## Available records
## begin

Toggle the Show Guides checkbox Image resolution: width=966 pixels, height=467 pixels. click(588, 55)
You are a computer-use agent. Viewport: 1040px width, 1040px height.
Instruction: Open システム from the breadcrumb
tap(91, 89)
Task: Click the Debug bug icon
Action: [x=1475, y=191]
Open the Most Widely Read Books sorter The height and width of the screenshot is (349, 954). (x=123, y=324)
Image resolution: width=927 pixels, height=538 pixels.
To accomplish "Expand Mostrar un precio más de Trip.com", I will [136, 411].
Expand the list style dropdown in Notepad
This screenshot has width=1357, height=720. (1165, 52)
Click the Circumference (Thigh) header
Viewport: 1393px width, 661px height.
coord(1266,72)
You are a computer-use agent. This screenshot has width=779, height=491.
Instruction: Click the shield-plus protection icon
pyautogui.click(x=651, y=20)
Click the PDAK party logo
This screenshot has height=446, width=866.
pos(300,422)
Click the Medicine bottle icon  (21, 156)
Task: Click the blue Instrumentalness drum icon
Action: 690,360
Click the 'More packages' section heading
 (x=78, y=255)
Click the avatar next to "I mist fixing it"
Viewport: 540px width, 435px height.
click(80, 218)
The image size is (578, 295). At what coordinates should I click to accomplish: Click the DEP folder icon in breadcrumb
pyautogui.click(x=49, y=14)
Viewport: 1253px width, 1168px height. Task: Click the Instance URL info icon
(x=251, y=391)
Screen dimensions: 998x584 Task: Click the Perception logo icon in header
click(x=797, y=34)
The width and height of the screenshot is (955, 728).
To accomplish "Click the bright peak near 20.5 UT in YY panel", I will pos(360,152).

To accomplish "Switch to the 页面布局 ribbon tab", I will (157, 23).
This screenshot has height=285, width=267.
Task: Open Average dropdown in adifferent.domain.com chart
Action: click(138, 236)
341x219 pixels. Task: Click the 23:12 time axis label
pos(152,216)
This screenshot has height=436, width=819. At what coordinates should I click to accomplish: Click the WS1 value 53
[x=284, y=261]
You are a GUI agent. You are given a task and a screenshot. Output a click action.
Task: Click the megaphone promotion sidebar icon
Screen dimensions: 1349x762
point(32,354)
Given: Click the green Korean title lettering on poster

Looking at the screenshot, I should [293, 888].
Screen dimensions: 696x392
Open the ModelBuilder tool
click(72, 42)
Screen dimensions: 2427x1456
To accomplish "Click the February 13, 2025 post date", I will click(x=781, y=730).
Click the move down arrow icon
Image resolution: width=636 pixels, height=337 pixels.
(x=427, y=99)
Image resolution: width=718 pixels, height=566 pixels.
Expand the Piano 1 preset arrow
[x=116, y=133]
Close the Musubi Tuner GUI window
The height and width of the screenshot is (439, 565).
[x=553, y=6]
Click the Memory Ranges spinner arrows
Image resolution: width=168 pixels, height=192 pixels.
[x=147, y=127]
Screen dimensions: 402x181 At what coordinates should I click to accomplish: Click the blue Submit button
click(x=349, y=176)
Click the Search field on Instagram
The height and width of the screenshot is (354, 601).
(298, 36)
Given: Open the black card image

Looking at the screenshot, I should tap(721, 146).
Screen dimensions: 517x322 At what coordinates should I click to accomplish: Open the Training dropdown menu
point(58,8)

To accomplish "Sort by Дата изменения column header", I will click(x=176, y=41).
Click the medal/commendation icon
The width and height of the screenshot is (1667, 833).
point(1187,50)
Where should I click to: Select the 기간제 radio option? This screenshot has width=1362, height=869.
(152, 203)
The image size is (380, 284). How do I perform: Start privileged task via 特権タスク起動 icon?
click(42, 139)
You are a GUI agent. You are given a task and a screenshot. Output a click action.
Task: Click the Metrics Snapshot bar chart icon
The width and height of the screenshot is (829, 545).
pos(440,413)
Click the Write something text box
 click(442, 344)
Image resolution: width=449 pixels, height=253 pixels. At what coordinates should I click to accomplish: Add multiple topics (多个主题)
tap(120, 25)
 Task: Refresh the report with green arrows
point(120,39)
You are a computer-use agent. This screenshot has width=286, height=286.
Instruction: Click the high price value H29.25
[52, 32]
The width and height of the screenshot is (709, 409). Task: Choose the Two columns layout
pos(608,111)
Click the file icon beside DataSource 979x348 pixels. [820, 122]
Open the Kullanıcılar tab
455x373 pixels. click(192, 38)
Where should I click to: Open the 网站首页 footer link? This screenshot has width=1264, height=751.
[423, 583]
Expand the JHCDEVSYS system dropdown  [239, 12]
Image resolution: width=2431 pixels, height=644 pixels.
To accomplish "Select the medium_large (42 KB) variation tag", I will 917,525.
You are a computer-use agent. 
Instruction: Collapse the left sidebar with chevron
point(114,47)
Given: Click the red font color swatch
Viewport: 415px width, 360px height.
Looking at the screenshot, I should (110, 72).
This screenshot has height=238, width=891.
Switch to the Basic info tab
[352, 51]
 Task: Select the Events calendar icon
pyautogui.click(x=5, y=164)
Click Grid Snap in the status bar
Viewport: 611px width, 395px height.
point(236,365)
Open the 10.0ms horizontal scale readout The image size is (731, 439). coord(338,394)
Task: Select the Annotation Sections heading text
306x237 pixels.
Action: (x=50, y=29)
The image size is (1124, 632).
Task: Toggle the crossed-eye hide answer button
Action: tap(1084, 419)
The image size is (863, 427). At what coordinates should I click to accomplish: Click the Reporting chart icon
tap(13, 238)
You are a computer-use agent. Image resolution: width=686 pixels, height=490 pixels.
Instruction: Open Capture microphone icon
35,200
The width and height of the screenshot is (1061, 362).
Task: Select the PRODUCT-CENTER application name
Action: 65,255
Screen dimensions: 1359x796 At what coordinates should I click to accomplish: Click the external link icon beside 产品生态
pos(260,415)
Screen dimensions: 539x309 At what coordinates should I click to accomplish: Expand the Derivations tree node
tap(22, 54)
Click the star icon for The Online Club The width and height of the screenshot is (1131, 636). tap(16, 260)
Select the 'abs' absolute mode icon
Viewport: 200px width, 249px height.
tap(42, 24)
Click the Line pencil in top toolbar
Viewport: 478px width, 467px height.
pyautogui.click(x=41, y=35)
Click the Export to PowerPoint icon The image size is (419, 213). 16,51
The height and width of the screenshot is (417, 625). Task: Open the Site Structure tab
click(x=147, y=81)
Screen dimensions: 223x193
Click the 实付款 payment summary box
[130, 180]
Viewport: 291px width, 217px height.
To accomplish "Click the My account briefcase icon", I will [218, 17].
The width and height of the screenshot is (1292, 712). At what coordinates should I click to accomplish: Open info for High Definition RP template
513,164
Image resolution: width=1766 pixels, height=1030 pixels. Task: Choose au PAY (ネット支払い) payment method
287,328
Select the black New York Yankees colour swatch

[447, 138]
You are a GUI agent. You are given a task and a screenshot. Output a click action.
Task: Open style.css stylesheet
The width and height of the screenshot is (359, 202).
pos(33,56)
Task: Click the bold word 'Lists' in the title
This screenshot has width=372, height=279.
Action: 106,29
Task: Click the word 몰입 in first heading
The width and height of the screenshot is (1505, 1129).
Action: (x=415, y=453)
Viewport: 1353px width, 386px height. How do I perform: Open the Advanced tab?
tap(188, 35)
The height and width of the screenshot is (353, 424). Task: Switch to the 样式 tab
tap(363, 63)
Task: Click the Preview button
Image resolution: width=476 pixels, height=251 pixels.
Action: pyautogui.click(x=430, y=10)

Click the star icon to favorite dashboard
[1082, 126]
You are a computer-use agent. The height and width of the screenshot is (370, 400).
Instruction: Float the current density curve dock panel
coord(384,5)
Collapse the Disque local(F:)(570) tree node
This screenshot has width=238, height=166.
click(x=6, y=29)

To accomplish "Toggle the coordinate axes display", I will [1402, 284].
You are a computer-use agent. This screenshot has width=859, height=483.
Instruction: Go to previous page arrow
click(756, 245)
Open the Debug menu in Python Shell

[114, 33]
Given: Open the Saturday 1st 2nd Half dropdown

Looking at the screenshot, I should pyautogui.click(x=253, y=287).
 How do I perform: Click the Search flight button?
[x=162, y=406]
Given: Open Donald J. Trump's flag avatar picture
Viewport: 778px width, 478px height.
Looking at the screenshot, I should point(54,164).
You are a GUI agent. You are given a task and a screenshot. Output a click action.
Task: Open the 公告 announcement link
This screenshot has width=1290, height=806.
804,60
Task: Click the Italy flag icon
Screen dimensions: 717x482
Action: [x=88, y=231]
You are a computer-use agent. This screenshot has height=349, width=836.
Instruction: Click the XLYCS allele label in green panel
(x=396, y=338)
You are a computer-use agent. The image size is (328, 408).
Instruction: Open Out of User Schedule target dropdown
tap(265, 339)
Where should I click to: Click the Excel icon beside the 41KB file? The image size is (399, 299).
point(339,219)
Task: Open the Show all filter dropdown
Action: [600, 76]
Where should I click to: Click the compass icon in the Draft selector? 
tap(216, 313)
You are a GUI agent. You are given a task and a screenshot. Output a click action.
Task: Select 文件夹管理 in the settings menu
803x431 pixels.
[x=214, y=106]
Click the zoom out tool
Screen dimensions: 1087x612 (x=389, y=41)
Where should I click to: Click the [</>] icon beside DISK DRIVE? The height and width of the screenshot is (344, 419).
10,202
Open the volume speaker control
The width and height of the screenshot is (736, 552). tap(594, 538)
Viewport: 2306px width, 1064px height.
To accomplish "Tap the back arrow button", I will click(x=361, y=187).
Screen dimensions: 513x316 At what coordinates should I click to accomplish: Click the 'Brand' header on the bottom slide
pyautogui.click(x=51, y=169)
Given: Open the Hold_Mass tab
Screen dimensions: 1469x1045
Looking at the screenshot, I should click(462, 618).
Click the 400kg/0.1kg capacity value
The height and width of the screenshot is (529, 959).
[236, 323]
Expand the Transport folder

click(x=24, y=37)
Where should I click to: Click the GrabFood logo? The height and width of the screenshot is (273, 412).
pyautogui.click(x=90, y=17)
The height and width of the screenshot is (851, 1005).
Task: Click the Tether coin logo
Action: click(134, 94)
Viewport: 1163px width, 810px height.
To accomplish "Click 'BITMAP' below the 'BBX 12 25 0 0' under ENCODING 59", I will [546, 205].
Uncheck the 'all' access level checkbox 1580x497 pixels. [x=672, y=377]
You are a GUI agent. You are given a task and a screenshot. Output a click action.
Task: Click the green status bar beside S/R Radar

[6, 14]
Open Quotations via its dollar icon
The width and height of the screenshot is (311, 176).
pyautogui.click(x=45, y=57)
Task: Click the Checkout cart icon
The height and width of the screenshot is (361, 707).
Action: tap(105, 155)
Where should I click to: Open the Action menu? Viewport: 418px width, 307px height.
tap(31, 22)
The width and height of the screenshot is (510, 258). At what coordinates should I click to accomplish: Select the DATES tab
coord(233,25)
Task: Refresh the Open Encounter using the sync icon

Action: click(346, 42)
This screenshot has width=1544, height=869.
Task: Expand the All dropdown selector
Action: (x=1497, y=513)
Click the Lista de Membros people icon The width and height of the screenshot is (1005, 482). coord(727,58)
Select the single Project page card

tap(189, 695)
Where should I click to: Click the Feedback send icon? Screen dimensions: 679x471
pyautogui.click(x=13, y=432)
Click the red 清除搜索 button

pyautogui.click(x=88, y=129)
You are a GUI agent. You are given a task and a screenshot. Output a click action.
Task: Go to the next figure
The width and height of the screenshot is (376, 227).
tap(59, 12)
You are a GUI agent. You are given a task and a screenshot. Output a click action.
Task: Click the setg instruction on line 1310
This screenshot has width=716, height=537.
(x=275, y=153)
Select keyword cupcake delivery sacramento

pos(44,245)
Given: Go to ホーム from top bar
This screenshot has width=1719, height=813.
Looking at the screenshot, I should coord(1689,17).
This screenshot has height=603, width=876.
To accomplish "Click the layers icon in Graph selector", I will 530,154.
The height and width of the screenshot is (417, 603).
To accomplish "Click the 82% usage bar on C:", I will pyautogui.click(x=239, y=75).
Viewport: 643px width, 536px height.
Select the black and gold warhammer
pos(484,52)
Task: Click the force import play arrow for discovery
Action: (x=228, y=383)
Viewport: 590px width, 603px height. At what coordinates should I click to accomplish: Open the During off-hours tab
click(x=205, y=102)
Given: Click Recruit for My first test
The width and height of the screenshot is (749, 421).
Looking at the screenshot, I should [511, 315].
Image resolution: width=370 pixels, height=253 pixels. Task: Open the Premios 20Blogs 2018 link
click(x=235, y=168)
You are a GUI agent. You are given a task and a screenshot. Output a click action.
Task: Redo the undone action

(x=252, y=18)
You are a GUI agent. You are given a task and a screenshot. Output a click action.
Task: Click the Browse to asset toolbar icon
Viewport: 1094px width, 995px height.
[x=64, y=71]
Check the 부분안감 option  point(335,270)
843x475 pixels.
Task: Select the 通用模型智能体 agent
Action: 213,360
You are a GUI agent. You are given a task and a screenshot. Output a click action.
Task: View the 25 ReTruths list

## end

## What you should do
Rewrite the data as a JSON list of strings, one string per line and no blank lines, covering everything from the line containing "will click(x=176, y=41)." down to the line containing "point(120,39)".

## Response
[
  "To accomplish \"Sort by Дата изменения column header\", I will click(x=176, y=41).",
  "Click the medal/commendation icon",
  "The width and height of the screenshot is (1667, 833).",
  "point(1187,50)",
  "Where should I click to: Select the 기간제 radio option? This screenshot has width=1362, height=869.",
  "(152, 203)",
  "The image size is (380, 284). How do I perform: Start privileged task via 特権タスク起動 icon?",
  "click(42, 139)",
  "You are a GUI agent. You are given a task and a screenshot. Output a click action.",
  "Task: Click the Metrics Snapshot bar chart icon",
  "The width and height of the screenshot is (829, 545).",
  "pos(440,413)",
  "Click the Write something text box",
  " click(442, 344)",
  "Image resolution: width=449 pixels, height=253 pixels. At what coordinates should I click to accomplish: Add multiple topics (多个主题)",
  "tap(120, 25)",
  " Task: Refresh the report with green arrows",
  "point(120,39)"
]